Children's Mercy Kansas City announced it is the first health care system to use 5-base HiFi sequencing, from PacBio, in the clinical setting to accelerate diagnoses for even more patients and families. The cutting-edge technology replaces rapid exome, chromosomal microarray analysis and other conventional diagnostic testing as a first line expediated assessment for the most-critically ill patients in the hospital with a strong suspicion of genetic disease. The Children's Mercy Research Institute (CMRI) has used 5-base HiFi sequencing in its Genomic Answers for Kids (GA4K) donor-accelerated research program, a first-of-its-kind pediatric data repository to facilitate the search for answers and novel treatments of pediatric genetic conditions, for nearly two years.

Developed by PacBio, a leading provider of high-quality, highly accurate sequencing solutions, and pioneered by the CMRI, Dr.
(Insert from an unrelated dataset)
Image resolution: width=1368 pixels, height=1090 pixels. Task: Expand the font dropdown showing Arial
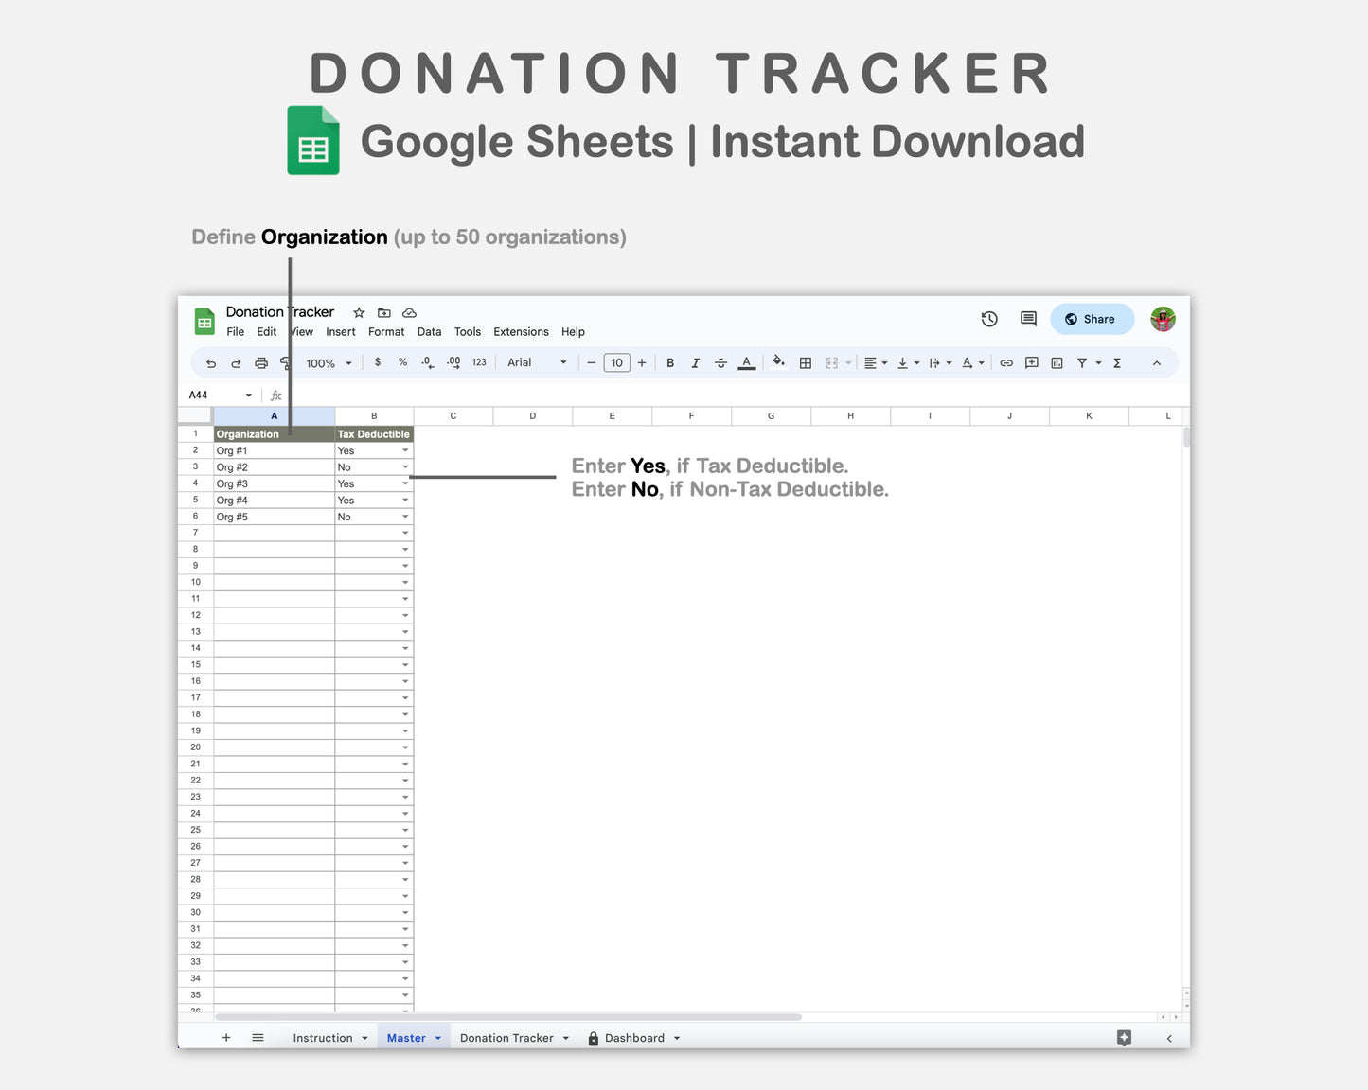[562, 362]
Pastinen and his team have successfully sequenced 1,500 human genomes using 5-base HiFi sequencing - capturing all known mechanisms of genetic disease in a single sequencing test, which has not been possible before. The next goal is to demonstrate the utility of clinical HiFi whole-genome sequencing over conventional testing modalities, achieve an incremental diagnostic yield of 5 to 10%, and ensure a short test result turnaround time of less than two weeks. Children's Mercy seeks to encourage medical providers to consolidate legacy testing modalities onto a "HiFi backbone" and will conduct a clinical launch that will comprise of hundreds of successive critically ill children evaluated for genetic disease to reach a robust sample size.